POLL: Foot-washing on Holy Thursday where you are – ORDINARY FORM

Quick polls

The 2019 Holy Thursday ORDINARY Form Mass I attended ...

View Results

Loading ... Loading ...

 

Some sharing options...

About Fr. John Zuhlsdorf

Fr. Z is the guy who runs this blog. o{]:¬)
This entry was posted in Liturgy Science Theatre 3000 and tagged . Bookmark the permalink.

10 Responses to POLL: Foot-washing on Holy Thursday where you are – ORDINARY FORM

  1. bobbird says:

    In our parish, only females were chosen and there were only six. If only males were chosen, I am sure someone would have complained. The parish is so conditioned by now that no one complains about this. And, as an extra added attraction, we had a fine, large Protestantesque wooden cross for the Adoration on Good Friday. We have a Crucifix available only 40 days a year in our parish, replaced by a “Resurrected Christ” which does not even show His wounds.

  2. G1j says:

    Our priest had to beg/threaten the congregation because only a few of us got up after the homily. He took what he could get. Sad state of affairs these days. He threatened that the Mass would not proceed until twelve came forth.

  3. Catingub says:

    I’ve been one of the men chosen for the foot-washing for the last few years; this year was my third. The KofC organise it so that it’s only men and our Grand Knight will text us for volunteers the day before/of. One year they couldn’t find enough men but Father was adamant in replacing women who had volunteered themselves and we had 12 men.
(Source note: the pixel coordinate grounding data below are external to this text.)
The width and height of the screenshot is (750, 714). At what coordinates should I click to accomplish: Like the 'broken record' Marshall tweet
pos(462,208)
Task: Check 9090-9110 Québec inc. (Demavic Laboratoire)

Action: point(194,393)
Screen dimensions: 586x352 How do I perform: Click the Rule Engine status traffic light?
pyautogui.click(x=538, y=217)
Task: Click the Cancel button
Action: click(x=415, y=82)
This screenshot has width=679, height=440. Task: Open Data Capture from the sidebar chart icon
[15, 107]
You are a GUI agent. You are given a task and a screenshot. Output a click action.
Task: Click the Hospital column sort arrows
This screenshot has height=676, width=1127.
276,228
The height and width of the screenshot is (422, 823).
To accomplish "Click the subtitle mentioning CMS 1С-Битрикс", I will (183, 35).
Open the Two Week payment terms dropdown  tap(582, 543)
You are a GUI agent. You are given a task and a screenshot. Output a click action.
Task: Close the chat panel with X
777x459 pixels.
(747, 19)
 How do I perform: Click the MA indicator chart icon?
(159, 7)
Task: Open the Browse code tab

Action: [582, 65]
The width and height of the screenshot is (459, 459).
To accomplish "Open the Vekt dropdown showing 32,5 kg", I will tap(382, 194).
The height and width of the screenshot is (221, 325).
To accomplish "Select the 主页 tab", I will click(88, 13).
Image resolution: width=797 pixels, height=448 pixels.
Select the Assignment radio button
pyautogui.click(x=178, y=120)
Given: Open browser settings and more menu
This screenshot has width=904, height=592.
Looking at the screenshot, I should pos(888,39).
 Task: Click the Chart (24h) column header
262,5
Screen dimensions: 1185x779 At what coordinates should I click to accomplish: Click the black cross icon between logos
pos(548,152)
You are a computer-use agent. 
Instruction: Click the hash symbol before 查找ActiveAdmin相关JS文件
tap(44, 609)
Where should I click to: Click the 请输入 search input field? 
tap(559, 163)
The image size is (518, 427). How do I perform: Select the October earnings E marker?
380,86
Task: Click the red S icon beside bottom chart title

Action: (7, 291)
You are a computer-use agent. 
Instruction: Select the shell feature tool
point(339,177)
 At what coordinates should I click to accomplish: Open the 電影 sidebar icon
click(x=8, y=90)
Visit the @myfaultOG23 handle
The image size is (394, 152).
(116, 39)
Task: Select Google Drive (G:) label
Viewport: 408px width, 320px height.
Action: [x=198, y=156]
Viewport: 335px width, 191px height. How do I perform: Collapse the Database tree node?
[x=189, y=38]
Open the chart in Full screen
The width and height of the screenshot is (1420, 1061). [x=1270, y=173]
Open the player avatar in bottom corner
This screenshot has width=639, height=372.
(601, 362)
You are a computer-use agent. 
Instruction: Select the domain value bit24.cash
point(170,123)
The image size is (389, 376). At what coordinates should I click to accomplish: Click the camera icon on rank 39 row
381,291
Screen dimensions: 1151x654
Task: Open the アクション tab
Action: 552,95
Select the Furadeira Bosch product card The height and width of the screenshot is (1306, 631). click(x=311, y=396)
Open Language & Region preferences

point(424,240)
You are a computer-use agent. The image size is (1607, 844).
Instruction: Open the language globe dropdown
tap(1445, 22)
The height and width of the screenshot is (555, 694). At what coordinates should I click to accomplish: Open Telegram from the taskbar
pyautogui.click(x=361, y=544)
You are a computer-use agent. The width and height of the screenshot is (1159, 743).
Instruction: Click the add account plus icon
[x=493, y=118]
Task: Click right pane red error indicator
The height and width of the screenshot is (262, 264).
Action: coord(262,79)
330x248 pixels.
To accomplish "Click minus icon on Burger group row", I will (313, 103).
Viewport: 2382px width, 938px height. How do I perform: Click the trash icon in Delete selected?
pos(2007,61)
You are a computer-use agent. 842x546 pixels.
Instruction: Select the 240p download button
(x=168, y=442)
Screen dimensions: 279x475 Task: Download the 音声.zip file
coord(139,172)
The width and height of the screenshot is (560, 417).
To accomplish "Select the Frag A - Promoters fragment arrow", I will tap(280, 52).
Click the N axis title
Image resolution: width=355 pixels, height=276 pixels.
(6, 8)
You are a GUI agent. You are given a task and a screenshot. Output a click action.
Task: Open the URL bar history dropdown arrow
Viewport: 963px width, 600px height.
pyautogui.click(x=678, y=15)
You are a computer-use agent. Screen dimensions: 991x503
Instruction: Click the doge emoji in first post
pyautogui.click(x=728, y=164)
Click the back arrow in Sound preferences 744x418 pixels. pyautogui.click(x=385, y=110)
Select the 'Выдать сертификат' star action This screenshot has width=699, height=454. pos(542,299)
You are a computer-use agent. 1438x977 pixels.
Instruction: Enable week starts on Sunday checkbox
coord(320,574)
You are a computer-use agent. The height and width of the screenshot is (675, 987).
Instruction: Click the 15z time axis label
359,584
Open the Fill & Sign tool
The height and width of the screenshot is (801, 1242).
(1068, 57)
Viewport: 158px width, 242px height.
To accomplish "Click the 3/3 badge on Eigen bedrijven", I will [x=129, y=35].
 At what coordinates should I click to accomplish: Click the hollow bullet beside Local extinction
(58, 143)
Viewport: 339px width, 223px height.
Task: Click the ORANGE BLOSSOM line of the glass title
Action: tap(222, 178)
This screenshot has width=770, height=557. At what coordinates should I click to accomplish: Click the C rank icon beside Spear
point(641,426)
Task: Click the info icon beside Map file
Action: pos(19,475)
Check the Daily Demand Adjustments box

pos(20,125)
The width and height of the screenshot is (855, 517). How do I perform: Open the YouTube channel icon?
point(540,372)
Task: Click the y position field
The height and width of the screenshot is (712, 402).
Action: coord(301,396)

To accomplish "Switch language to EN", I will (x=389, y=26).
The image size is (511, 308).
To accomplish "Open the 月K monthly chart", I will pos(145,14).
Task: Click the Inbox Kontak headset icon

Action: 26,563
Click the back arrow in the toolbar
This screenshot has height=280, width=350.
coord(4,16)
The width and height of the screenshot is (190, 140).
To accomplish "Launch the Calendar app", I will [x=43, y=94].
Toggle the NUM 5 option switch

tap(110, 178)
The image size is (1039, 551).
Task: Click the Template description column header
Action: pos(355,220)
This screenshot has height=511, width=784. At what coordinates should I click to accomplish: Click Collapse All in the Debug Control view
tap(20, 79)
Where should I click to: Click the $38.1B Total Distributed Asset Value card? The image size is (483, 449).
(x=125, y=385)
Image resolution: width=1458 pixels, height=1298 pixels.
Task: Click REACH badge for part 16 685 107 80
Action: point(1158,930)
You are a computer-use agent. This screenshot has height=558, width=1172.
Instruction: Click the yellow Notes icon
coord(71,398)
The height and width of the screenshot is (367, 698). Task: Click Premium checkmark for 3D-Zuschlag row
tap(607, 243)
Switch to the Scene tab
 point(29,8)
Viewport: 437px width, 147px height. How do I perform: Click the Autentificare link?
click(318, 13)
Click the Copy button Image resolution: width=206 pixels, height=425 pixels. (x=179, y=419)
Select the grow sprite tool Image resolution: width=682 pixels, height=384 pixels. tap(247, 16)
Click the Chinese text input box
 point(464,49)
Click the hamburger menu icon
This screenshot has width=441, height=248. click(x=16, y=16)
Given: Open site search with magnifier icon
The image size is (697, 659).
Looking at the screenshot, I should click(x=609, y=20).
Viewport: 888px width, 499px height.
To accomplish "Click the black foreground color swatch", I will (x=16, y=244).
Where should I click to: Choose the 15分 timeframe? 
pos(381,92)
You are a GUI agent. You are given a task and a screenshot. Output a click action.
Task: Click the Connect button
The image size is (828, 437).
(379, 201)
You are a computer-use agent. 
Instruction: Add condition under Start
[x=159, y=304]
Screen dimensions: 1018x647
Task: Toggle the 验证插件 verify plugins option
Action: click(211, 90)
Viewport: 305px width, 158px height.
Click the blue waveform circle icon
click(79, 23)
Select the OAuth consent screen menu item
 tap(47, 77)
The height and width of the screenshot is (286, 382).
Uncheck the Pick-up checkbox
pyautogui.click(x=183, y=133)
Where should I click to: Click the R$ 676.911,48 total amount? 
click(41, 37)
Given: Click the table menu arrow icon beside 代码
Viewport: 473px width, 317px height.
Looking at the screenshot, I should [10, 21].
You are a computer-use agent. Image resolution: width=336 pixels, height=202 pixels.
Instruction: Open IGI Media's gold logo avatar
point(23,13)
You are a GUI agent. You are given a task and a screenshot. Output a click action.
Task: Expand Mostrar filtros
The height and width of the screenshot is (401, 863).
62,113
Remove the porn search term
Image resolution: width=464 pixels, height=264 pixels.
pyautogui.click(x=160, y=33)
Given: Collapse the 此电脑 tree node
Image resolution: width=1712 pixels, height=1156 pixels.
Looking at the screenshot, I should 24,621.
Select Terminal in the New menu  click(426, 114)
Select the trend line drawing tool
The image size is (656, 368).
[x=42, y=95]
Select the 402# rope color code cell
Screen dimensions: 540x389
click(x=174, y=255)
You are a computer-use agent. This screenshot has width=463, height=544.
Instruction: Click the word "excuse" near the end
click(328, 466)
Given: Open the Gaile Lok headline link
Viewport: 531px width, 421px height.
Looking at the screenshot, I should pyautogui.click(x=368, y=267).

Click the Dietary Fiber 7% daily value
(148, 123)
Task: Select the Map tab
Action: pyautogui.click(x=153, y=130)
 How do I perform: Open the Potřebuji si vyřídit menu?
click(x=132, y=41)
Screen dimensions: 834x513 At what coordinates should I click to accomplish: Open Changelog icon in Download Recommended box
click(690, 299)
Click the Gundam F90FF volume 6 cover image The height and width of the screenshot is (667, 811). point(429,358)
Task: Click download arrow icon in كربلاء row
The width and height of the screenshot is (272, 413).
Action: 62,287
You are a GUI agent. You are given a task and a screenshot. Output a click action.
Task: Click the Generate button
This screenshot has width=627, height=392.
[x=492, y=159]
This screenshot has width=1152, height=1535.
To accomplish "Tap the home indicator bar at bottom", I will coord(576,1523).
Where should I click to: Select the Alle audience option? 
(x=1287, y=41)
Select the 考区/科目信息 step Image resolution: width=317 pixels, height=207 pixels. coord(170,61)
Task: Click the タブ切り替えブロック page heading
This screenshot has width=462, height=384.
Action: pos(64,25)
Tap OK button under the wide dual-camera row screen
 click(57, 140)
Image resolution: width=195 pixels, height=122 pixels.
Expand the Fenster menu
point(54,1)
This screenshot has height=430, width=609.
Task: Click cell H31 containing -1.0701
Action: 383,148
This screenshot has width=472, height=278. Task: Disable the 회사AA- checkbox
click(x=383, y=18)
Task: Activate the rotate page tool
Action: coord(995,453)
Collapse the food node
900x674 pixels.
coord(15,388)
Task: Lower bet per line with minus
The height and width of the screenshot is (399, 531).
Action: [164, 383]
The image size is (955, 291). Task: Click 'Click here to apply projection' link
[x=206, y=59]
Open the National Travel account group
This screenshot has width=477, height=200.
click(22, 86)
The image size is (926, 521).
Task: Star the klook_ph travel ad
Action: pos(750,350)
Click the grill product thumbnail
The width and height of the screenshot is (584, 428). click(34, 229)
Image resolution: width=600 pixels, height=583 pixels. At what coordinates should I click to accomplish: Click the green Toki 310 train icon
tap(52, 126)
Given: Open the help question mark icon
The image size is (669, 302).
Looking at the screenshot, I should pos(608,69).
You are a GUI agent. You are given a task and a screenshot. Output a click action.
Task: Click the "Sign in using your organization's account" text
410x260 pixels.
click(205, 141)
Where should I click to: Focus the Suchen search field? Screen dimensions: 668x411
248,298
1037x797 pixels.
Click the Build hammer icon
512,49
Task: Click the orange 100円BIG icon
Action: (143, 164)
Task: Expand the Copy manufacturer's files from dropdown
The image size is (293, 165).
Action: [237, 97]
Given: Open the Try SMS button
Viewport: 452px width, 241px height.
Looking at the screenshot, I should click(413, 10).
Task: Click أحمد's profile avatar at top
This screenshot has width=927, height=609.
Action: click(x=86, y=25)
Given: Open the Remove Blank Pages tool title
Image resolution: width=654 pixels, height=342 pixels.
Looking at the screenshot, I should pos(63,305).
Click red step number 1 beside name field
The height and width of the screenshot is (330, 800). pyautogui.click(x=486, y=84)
    As far as I remember, it’s always been men. Our parish used to actually have them dress up in Middle Eastern garb for it. This was in the late ’90s/early ’00s, but it was impressionable on me as a kid.

  4. cbmiamiensis says:

    When the motu proprio was issued the Archbishop chose to include women in the mandatum ceremony here in The Cathedral. However we only choose a total of 8 people so as to avoid the “apostolic 12”. In my humble opinion 12 represents the apostolic college which is male. We might go with 7 (the “perfect” number) next year and space them out in a different configuration than previously. Having said all that I’m pretty sure that I’m the only one who notices the number and the symbolic significance of 12, 8 or 7!

  5. bibi1003 says:

    How should the foot-washing rite be done according to tradition? In yrecent years past, only our priests and deacons participated.

  6. capchoirgirl says:

    We always have all men. It’s the members of the Dominican community (other than the celebrant, of course), and then altar boys/men from the congregation who have been pre-selected to fill up the rest. This year we had the two oldest altar boys (yes, it’s all altar boys at our parish), and then three laymen.

  7. bobbird says:

    And I must add, especially to those whose parish priest insisted that the Mass would not proceed until volunteers came forth: if that happened to me, I would stand up and say, “Father, I would be glad to volunteer, but I will not be a participant to feminist sensibilities if women are among the group. The 12 Apostles were all MEN. I will not pander to the emasculating culture we are in within our Sacred Liturgy.”

  8. cdruiz says:

    Our pastor washed the feet of our twelve oldest altar boys, all in cassock and surplice. This was the third year in a row that he has done this, and it is so beautiful and the positive feedback so great, that it looks like it will continue into perpetuity. Sainte Marie’s in Manchester, NH does the Triduum (and every 9:30 a.m. Sunday Mass) in the Ordinary Form in an Extraordinary fashion.

  9. Jerome Charles says:

    bobbird, I have an opposing view. Our church chooses only men, and I don’t stand up and make a scene, but I do step outside for that part of the Mass. I will not pander to the misogynistic culture we are in within our Sacred Liturgy. [This isn’t April 1st, is it?]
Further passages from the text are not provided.